2018年度 第54回 受賞作品
全共連福岡県本部運営委員会会長賞
名前のないみかんの木
私立 明治学園小学校2年戸田 しょう太
ぼくは、冬休みに長さきのおじいちゃんの家に行きました。
おじいちゃんは、家のうらにわに自分で野さいを作ることがすきで、ぼくが行くといっしょにしゅうかくをさせてくれます。
いつも見ていたうらにわに、ぼくが知らないみかんの木があったのです。おじいちゃんが、
「ほら、このみかん食べてみんね。あまかよ。」
とぼくにすすめてくれました。だいだい色のみかんだけど、ぼくが食べたことがない、何だかふしぎなみかんだと思いました。なぜなら、かわもかたいし、みかんのすじが、みにしっかりくっついていたからです。心の中で「食べられるかな。」とふあんになったけど、見つめているおじいちゃんのために一口ぱくりと食べてみました。あじはおいしかったので、ほっとしました。
もぐもぐ食べていると、
「このみかん、おじいちゃんが作ったとよ。

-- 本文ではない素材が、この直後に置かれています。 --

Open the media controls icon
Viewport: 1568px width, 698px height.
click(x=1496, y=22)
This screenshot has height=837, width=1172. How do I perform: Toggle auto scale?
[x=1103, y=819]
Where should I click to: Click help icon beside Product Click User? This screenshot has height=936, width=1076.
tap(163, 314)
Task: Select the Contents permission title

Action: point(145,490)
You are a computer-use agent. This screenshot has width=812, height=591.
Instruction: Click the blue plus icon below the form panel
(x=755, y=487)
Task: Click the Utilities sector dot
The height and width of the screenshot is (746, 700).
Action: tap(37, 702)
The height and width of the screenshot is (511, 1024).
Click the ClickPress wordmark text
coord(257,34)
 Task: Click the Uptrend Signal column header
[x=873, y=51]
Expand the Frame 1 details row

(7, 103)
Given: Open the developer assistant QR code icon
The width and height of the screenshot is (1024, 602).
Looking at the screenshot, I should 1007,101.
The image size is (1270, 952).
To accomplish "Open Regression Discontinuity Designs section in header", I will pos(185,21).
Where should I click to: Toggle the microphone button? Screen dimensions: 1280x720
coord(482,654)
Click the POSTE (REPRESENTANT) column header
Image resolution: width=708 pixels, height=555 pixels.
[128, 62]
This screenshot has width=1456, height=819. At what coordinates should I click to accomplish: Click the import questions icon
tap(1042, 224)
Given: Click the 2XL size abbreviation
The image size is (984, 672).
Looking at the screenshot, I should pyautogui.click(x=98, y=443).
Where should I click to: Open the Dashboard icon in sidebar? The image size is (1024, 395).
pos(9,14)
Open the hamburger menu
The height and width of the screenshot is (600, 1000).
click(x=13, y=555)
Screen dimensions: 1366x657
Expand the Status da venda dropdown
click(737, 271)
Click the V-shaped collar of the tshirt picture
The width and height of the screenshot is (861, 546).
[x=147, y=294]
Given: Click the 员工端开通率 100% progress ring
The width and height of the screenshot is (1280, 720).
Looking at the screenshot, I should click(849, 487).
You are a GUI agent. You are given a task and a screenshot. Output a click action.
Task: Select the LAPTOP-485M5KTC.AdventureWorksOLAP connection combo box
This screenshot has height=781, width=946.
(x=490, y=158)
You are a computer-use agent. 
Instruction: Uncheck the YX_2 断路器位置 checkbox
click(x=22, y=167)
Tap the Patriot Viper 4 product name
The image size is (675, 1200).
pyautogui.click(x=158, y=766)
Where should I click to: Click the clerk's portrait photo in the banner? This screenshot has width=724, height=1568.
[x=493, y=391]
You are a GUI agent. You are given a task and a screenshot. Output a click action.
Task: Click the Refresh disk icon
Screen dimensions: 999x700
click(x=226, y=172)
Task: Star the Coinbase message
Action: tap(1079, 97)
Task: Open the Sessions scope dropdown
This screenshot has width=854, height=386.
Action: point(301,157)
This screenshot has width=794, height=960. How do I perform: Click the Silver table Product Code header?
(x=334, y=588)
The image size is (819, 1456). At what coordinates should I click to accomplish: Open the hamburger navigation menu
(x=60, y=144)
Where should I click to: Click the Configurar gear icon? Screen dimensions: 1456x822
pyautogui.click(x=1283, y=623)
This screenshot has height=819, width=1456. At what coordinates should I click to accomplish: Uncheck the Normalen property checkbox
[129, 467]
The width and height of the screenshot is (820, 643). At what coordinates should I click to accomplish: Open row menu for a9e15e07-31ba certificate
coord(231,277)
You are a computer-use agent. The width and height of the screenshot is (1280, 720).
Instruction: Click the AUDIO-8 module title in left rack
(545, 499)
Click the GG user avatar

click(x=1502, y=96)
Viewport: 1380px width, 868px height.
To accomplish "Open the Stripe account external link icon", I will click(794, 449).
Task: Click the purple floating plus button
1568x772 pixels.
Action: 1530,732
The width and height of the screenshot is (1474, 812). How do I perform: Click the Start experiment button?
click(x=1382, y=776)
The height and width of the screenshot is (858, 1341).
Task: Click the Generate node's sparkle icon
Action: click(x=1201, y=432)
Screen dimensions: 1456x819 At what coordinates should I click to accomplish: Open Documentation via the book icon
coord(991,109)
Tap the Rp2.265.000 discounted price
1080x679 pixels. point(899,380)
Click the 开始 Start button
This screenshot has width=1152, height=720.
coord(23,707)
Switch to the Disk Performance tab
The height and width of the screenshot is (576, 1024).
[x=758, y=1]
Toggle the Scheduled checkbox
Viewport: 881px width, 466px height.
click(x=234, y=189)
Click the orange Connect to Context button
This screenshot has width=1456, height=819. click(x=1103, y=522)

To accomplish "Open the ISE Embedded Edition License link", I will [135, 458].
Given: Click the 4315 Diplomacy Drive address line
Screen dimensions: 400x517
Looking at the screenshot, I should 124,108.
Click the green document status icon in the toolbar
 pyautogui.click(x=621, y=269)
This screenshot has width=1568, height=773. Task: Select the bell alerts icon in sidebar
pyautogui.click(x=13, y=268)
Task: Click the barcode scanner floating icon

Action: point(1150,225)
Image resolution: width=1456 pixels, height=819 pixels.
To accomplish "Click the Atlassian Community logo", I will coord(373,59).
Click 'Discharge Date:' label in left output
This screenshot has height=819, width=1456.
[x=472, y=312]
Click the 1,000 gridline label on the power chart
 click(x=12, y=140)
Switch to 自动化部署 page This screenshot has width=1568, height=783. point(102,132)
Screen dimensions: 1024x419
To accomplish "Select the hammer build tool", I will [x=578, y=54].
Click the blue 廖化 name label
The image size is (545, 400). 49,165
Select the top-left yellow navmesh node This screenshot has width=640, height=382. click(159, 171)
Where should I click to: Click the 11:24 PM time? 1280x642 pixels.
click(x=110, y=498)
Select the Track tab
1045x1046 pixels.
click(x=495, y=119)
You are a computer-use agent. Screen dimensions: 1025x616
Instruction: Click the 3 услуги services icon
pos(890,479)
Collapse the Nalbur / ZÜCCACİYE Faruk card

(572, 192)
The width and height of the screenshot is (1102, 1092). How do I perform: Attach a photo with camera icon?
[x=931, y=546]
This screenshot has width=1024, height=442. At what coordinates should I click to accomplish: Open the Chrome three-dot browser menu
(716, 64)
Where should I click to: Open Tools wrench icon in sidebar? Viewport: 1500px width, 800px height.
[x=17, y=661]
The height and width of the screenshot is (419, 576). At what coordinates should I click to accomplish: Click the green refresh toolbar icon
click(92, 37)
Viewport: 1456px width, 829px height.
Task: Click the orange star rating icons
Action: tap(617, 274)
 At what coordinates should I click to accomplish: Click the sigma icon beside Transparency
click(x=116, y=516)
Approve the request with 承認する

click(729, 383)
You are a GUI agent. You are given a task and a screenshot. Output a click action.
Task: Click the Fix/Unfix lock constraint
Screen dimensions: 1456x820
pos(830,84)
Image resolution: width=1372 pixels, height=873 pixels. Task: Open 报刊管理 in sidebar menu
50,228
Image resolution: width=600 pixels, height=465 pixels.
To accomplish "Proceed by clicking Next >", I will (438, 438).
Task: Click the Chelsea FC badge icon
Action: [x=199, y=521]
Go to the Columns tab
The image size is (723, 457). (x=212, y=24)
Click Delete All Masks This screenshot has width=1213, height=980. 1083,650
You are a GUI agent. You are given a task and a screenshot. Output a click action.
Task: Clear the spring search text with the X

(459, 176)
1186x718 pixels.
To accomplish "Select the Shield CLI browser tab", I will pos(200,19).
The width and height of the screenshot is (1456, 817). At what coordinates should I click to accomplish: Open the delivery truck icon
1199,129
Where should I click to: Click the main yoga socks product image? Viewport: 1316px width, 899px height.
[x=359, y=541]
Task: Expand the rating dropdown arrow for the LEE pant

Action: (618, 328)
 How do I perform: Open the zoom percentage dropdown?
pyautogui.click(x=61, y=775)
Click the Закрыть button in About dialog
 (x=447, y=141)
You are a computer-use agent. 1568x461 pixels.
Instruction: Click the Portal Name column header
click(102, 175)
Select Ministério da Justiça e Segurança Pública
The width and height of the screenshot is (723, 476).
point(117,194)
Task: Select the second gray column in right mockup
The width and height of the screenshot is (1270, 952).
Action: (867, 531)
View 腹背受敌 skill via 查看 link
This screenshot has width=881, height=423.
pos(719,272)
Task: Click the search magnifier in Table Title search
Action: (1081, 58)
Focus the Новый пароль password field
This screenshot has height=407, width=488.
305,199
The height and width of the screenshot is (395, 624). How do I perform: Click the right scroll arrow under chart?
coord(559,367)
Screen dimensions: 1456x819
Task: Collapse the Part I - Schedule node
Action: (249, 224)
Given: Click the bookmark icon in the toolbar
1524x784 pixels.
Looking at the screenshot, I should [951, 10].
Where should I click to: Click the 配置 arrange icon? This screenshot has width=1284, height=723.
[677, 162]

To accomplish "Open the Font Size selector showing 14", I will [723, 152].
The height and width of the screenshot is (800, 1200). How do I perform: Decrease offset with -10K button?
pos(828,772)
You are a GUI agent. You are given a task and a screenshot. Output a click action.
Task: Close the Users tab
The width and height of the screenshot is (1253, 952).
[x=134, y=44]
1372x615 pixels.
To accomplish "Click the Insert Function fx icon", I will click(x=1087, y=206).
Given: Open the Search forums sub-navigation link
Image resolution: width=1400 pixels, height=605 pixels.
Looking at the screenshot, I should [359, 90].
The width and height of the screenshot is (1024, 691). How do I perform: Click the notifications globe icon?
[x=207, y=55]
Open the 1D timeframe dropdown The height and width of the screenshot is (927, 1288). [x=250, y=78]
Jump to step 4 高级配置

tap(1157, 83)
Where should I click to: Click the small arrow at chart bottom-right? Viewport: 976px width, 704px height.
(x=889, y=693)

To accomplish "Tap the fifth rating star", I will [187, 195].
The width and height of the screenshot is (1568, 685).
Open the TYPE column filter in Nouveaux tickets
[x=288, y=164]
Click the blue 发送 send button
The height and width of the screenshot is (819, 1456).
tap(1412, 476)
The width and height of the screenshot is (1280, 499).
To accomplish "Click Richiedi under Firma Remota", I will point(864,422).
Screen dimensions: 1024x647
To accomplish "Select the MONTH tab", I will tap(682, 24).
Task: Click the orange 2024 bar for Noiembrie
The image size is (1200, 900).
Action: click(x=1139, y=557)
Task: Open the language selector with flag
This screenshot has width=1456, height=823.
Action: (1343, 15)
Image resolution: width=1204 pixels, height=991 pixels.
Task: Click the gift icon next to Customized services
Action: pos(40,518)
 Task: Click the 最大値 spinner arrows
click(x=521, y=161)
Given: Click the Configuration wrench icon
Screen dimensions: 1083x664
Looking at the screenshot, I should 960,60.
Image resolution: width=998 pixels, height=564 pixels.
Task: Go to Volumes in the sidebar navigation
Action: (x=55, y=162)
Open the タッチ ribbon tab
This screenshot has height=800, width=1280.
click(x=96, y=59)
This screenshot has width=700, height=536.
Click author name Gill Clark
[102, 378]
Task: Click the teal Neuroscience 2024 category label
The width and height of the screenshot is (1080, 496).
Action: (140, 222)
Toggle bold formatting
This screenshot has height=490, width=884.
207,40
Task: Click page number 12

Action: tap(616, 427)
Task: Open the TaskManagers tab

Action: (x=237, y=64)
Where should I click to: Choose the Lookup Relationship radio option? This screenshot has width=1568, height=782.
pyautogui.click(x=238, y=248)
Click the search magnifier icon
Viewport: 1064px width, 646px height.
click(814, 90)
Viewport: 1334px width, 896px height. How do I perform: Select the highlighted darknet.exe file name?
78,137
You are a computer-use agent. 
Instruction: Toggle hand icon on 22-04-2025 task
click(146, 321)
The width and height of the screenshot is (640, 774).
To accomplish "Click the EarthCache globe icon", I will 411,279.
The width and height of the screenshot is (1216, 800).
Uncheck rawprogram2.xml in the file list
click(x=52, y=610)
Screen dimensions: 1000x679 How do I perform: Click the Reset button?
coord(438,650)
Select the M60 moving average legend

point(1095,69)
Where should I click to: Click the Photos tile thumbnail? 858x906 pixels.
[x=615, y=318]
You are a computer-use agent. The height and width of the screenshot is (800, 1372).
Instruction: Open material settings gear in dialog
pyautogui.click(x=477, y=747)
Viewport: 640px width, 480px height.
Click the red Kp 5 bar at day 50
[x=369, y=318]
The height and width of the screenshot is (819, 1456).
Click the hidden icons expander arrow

三こしかできんで名前も分からんみかんやけど。」
とおじいちゃんが言いました。
つぎの日、ひっそりと一本の木を見つめてみました。みかんの木っぽくないひょろりとしたみきのみかんの木。何だか名前がないのが、かわいそうに思いました。
ぼくは、そのみかんの木に、
「まいっちょ」と名前をつけました。させぼの方言で、おいしくてもう一つといういみです。
帰る日に、「まいっちょ、今年は家ぞくみんなで一つずつ食べられるよう八こはなってね。」とおいのりしました。きっと、名前もついてあんしんしたと思うので、たくさんみがなると思います。